With the adoption of complex technologies such as multiple injections, EGR and variable geometry turbocharging, it has become increasingly onerous to develop optimal engine control calibrations for either light- or heavy-duty diesel engines. The addition of NOx and PM aftertreatment systems increases further the calibration burden, as both diesel particulate filters and NOx absorbers require regeneration initiated by the engine management system. There is significant interest in the industry in reducing development costs by moving as much of the engine calibration process as is feasible from the engine test cell to the virtual desktop environment.
This paper describes the development of a model-based calibration optimization system that offers significant advantages in reducing the time and effort required to obtain certification-quality engine calibrations. Unlike design of experiments (DoE)-based systems, which are typically used to reduce the size of the experimental matrix required to optimally map an engine under steady-state operating conditions, this system utilizes high-fidelity dynamic or transient engine modeling. The data required to develop the engine model is obtained by operating the engine through a set of transient dynamometer tests while the engine calibration is perturbed in real-time by a reconfigurable rapid prototyping control system.
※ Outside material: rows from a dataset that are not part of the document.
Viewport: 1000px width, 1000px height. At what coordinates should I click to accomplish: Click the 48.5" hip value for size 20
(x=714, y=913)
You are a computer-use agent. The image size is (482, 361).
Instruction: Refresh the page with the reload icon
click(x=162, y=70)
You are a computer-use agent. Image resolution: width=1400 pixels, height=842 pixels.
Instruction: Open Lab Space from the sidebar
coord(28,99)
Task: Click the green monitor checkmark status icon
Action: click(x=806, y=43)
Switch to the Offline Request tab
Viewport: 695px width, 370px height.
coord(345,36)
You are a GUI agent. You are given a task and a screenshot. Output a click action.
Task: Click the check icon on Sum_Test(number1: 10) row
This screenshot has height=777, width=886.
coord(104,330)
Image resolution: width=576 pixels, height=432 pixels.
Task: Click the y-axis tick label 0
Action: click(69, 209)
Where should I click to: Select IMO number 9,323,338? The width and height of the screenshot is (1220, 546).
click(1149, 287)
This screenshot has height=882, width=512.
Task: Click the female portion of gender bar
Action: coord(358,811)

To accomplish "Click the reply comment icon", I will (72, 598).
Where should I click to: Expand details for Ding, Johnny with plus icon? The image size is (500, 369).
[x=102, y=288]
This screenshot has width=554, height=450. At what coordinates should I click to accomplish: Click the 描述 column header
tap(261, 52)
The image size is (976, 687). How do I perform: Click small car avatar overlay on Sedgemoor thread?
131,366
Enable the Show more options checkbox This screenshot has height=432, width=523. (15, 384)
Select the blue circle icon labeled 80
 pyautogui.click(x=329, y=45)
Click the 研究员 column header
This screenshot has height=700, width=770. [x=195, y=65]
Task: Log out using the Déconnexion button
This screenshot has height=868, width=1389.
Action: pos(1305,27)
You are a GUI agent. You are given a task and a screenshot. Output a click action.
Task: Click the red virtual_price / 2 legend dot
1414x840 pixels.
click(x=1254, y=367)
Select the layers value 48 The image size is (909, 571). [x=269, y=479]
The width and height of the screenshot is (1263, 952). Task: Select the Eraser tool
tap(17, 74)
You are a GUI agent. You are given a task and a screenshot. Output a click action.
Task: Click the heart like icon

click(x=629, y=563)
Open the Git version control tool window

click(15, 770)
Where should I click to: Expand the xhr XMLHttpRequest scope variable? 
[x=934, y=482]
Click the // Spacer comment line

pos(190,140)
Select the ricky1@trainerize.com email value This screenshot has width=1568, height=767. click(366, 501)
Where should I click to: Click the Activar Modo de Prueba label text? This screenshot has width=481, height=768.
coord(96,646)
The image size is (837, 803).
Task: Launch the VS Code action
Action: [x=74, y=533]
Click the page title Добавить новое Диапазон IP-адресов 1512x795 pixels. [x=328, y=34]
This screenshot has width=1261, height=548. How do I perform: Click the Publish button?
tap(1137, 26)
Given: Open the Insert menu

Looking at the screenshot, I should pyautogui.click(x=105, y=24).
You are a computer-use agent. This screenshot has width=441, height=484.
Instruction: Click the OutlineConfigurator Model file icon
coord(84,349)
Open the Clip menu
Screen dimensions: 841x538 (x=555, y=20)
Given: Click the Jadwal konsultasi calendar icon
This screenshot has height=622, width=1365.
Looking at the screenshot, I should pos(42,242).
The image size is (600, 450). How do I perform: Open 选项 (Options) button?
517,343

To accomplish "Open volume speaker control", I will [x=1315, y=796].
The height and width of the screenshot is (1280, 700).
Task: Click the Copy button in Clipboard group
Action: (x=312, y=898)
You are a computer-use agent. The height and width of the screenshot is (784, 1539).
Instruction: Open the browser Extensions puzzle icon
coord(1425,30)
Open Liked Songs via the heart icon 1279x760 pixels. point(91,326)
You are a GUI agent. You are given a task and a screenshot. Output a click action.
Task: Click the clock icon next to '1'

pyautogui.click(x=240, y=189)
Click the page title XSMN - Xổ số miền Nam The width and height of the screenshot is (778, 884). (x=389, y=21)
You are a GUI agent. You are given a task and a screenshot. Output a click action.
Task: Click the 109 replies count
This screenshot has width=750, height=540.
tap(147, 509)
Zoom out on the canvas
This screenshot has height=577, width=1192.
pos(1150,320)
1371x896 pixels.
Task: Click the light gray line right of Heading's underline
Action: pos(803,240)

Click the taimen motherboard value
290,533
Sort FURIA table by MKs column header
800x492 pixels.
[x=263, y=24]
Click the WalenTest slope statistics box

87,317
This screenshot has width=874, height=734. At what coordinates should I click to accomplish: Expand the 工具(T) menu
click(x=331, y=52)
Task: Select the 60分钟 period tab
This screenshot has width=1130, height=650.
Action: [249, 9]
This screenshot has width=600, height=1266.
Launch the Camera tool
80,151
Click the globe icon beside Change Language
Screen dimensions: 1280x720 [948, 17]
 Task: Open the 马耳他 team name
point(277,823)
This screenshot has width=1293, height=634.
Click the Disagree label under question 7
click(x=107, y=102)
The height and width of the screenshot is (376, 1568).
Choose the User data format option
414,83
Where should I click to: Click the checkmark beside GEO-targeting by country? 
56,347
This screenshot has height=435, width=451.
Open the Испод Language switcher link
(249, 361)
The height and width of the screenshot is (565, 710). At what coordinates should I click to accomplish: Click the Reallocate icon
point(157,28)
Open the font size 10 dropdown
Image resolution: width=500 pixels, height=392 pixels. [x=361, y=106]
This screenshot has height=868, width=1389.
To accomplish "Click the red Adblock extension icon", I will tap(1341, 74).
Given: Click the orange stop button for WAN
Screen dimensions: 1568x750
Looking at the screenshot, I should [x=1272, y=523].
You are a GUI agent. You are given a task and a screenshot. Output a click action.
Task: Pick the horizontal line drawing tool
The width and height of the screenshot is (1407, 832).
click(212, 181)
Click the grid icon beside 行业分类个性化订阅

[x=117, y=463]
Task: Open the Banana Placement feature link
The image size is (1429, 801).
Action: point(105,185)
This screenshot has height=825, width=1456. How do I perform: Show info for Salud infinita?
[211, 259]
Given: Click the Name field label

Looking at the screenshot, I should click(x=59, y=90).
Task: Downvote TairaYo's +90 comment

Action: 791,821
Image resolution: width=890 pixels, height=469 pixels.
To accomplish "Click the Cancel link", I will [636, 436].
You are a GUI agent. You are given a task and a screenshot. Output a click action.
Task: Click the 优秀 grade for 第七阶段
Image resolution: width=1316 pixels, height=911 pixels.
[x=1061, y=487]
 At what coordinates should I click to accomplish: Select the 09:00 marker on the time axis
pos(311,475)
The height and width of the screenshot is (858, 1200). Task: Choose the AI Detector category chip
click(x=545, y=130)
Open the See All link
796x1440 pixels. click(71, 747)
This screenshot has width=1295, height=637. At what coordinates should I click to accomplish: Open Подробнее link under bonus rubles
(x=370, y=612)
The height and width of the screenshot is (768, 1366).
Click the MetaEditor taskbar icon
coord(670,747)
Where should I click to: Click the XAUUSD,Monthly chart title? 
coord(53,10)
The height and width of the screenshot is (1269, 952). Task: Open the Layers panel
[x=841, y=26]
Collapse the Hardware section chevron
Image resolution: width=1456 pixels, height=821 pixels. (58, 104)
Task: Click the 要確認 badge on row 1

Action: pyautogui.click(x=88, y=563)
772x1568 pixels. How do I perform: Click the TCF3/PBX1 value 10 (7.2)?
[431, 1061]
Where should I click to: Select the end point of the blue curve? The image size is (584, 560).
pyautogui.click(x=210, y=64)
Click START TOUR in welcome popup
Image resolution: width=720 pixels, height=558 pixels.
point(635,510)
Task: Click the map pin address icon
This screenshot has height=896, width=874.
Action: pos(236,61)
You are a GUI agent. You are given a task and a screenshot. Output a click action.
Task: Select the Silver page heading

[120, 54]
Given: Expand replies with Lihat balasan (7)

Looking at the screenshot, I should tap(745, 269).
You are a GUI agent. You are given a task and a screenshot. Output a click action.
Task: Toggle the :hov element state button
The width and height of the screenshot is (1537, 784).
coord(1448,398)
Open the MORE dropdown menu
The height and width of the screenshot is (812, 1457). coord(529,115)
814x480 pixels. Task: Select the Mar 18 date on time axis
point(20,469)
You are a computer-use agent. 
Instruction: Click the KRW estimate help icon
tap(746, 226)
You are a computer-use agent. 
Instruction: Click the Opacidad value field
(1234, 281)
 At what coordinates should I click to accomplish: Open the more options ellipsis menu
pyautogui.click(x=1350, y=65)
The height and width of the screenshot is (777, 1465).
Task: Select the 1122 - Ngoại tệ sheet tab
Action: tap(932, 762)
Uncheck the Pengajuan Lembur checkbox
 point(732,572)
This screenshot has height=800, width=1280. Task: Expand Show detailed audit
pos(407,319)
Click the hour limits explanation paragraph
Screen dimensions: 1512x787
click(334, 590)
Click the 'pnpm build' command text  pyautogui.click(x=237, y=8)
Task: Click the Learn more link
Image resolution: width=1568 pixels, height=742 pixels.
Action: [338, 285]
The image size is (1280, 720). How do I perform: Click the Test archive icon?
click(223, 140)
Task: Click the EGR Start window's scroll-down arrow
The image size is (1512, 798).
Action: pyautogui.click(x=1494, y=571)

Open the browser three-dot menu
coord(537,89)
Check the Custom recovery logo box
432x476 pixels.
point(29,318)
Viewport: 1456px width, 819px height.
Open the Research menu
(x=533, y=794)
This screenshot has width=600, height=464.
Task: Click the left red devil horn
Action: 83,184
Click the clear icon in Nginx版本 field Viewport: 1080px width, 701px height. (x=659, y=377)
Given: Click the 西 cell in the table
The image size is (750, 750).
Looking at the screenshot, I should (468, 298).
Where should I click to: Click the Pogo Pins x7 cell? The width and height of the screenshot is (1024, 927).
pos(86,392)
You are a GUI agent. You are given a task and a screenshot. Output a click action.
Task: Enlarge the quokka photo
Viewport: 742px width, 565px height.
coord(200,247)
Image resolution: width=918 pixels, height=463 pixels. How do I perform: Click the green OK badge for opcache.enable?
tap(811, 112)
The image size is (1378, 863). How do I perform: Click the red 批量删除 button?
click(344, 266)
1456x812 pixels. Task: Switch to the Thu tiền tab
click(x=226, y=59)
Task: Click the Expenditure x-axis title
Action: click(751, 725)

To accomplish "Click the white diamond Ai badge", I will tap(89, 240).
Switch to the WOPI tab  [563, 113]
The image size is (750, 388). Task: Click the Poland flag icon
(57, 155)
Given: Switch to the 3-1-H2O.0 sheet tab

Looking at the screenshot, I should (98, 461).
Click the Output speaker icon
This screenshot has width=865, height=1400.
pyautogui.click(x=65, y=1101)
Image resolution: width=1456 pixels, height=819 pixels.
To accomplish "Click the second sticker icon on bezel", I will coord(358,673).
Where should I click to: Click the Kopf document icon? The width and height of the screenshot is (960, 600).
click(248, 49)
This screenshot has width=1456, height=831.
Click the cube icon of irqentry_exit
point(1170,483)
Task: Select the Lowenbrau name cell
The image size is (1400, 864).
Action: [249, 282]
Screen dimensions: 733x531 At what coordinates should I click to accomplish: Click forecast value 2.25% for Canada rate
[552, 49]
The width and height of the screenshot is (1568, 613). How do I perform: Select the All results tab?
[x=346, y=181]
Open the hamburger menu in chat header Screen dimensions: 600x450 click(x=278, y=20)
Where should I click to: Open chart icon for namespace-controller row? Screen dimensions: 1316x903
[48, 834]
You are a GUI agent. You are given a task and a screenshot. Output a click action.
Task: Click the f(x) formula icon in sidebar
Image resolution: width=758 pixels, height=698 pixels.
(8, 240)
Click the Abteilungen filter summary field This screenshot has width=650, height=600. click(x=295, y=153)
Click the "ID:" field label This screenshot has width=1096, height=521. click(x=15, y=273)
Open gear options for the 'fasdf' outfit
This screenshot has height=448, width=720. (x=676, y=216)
The fully predictive engine model produced in this fashion utilizes a combination of equation-based and neural network data-driven methods.
The dynamic engine model is then used in an off-line calibration environment to produce optimal engine calibrations that meet emissions standards on transient test and regulatory cycles, while minimizing fuel consumption and meeting engine operating constraints. Finally, the optimized engine calibration map set is verified in the test cell.
The application of this methodology to a 2004-specification multi-parameter diesel engine is presented, along with emissions, performance and fuel consumption results.